* [Vorliegender Text]
________________________________________

Der unerträgliche Standpunkt

Heinz Kobald

  
 
Startseite / ISRAEL / Eretz Israel
Der Zionismus und sein zerrissener Staat
Der Jüdische Staat - Eretz Israel
Der Jüdische Staat

»Früher oder später werden die Palästinenser Selbstverwaltung erlangen, sei es als Bürgerinnen und Bürger eines binationalen Staates, eines autonomen Gebietes in einer binationalen Föderation oder in einem unabhängigen Staat,aus dem sich Israel - freiwillig oder auf andere Weise - zurückgezogen haben wird.
Auch die israelischen Araber, rund 1,6 Millionen Menschen mit einem israelischen Pass, entwickeln immer deutlicher ein politisches Selbstbewusstsein.
Sie wollen autonome Rechte in Anspruch nehmen.
Der Staat Israel wird früher oder später implodieren, er bricht von - innen auf.
Da das Ergebnis der Siedlungspolitik nicht mehr rückgängig zu machen ist,
wird der Drang nach Autonomie zunehmen, er ist nicht mehr zu stoppen.

________________________________________

* [Bereitgestellte Daten]
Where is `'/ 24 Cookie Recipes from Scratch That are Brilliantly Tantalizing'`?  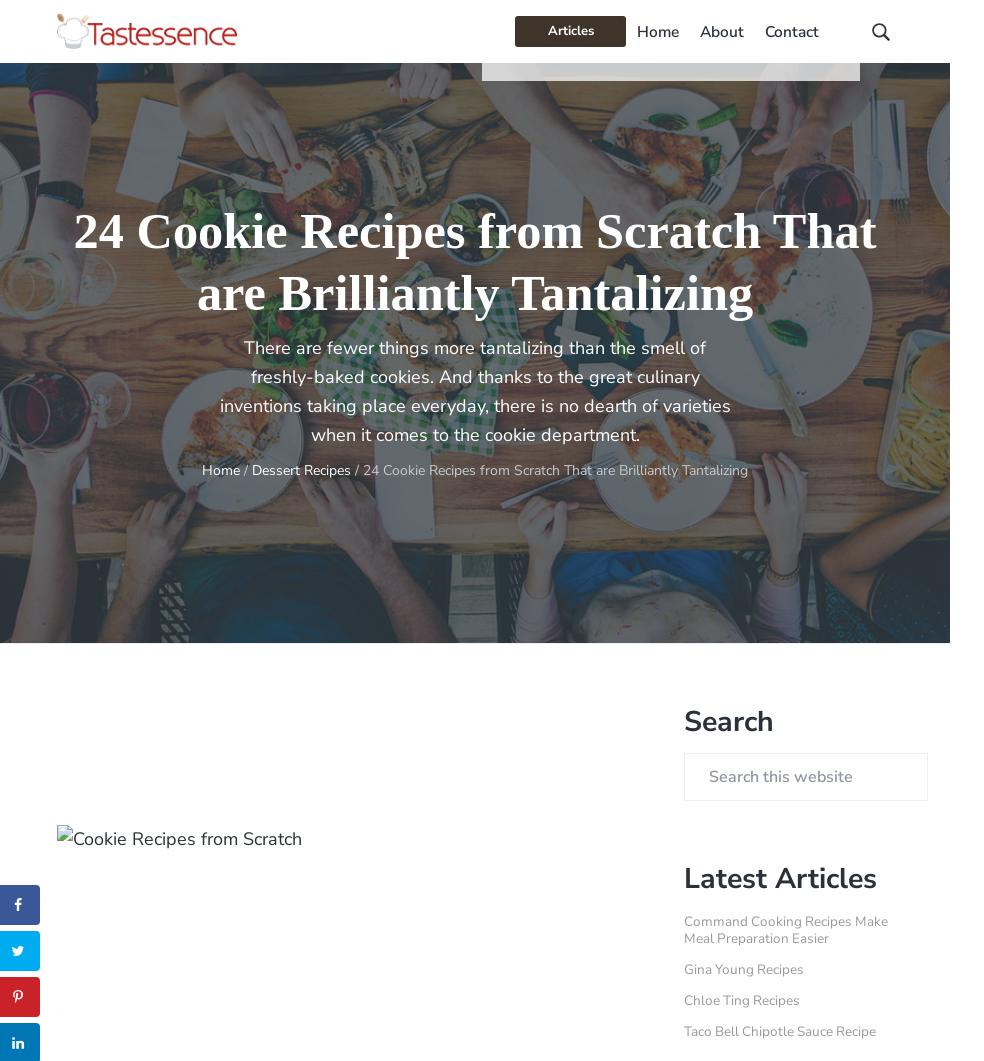 '/ 24 Cookie Recipes from Scratch That are Brilliantly Tantalizing' is located at coordinates (548, 470).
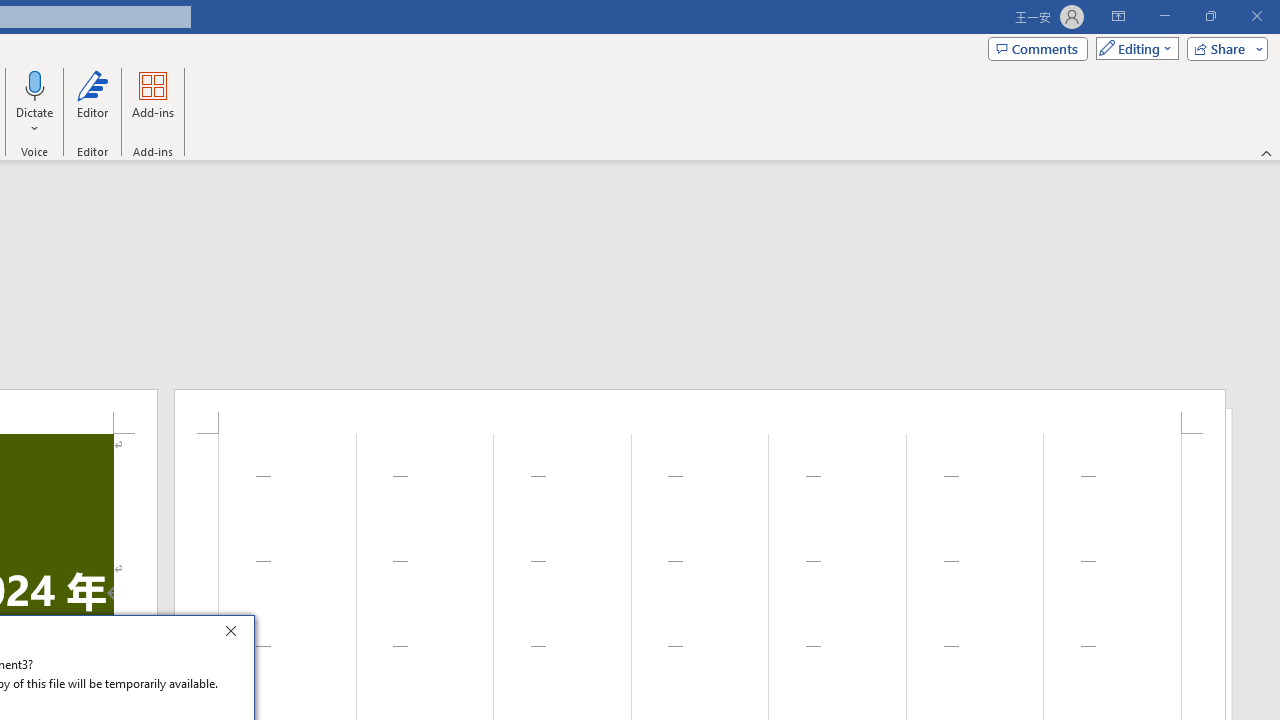 The image size is (1280, 720). Describe the element at coordinates (1266, 152) in the screenshot. I see `'Collapse the Ribbon'` at that location.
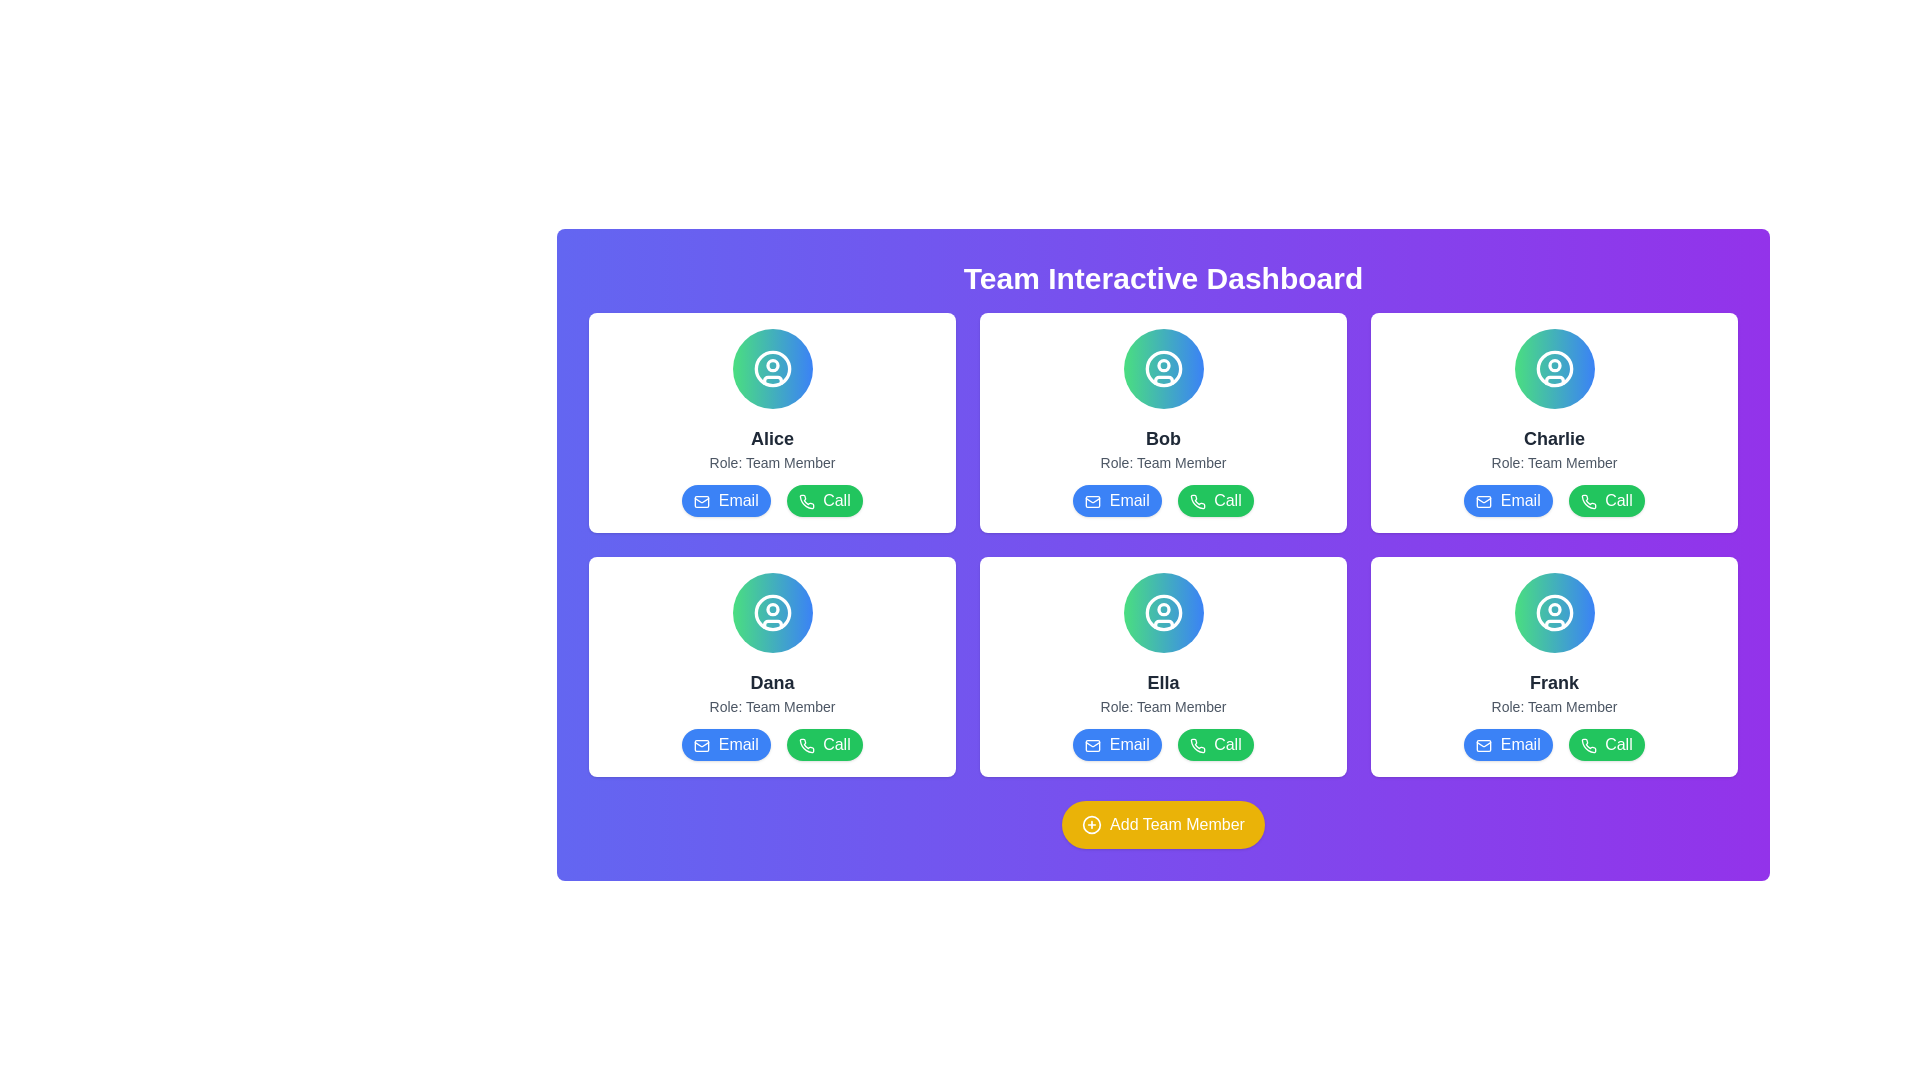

________________________________________

* [Aufgaben]
- a) Stimmen diese Aussagen mit dem Text über den Staat Israel überein? (i) Zu den israelischen Arabern zählen rund 1,6 Millionen Menschen mit israelischem Pass. (ii) Das Ergebnis der Siedlungspolitik lässt sich noch rückgängig machen. (iii) Der Drang nach Autonomie wird abnehmen. Antworte jeweils mit Ja oder Nein und zitiere die entscheidenden Worte.
- b) Was wollen die israelischen Araber laut dem Text über den Staat Israel in Anspruch nehmen?
Maßgeblich ist allein der Text über den Staat Israel.

* [Lösungen]
- a)
(i) Ja: „rund 1,6 Millionen Menschen mit einem israelischen Pass“
(ii) Nein: „Da das Ergebnis der Siedlungspolitik nicht mehr rückgängig zu machen ist“
(iii) Nein: „wird der Drang nach Autonomie zunehmen“

- b) Autonome Rechte.